Eis o paradoxo lusitano em toda a sua glória: um homem que, segundo o Governo, é o epítome da excelência administrativa, ao ponto de não se vislumbrar igual no país inteiro, revela-se, noutra instituição pública, como uma ausência que nada altera, um vazio reconfortante. É como se um violino Stradivarius fosse removido de uma orquestra sem que ninguém notasse a diferença – ou, pior, como se a orquestra até passasse a tocar melhor. É como o Princípio de Peter ao contrário.

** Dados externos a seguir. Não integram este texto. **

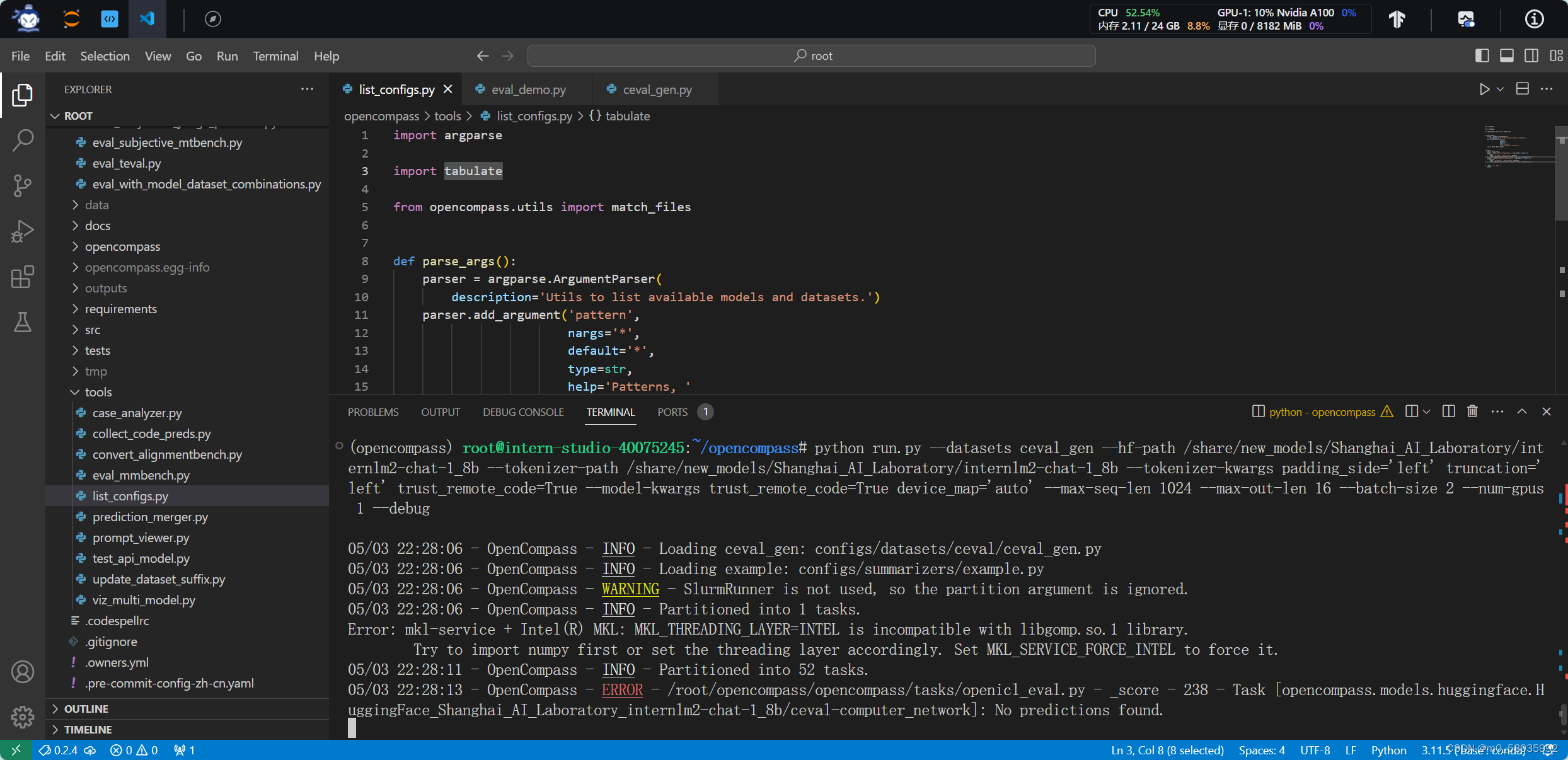1568x760 pixels.
Task: Expand the opencompass folder
Action: pos(122,246)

Maravilho-me com esta lógica oficial, como esta obra-prima da contradição: o insubstituível do Governo é o descartável do Banco de Portugal. Que exemplo magnífico de como a utilidade não reside no que se faz, mas no sítio onde se é colocado! A carreira de Hélder Rosalino é, pois, um testamento vivo à arte da reciclagem institucional: uma espécie de ouro alquímico da Administração Pública portuguesa, que brilha sempre que muda de gaveta, mas cuja essência, quando examinada de perto, se revela um eco vazio do absurdo burocrático.

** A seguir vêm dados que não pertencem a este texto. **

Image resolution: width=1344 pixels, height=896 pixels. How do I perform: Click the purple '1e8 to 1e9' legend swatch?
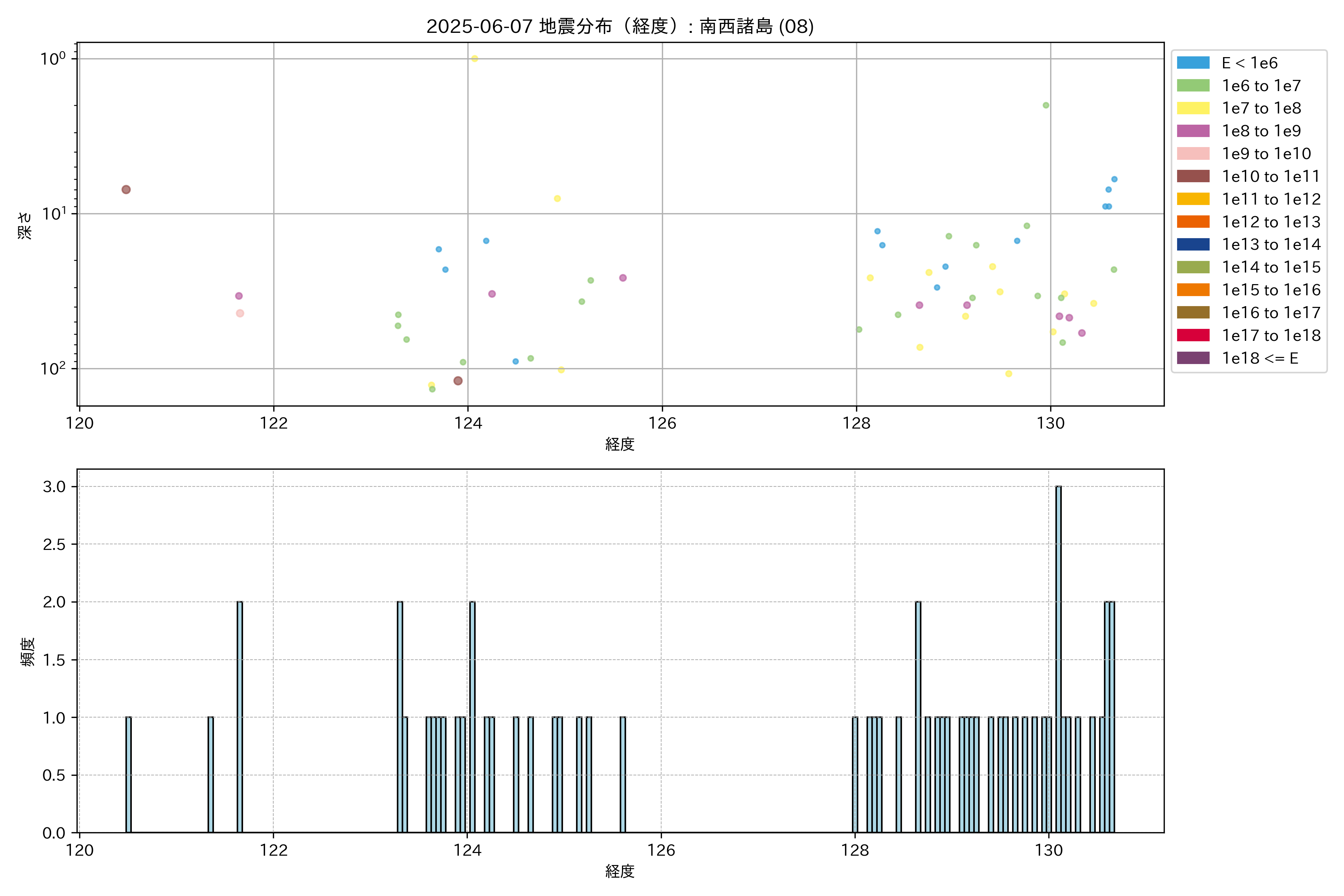point(1192,131)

E no entanto, que importa este vazio da utilidade, se enche, afinal, o meu tempo com reflexões deliciosamente fúteis? Confesso, que a existência de Hélder Rosalino é, para mim, de uma utilidade paradoxal: serve como pretexto para celebrar a inutilidade, essa sublime e filosófica condição que liberta o espírito dos desvarios da acção. E assim, involuntariamente, o novo secretário-geral do Governo transcende a sua própria vacuidade e torna-se uma inspiração para este meu fútil, mas prazeroso, exercício de escrita, permitindo-se um irrefutável silogismo condicional: se a utilidade é uma ilusão, a inutilidade pode ser, por certo, a mais elevada das verdades, mesmo estando inundada de futilidade.
N.D. O título Correio Mercantil é uma marca nacional do PÁGINA UM registado no Instituto Nacional de Propriedade Industrial. O autor desta crónica, Brás Cubas, é obviamente um pseudónimo, constituindo não uma homenagem ao fidalgo e explorador portuense do século XVI, que fundou a vila brasileira de Santos, mas sim a Machado de Assis e ao personagem de um dos seus mais famosos romances. Tal não deve ser interpretado como sinal de menor rigor na análise crítica que aqui se apresenta, independentemente do carácter jocoso, irónico ou, claro, sarcástico.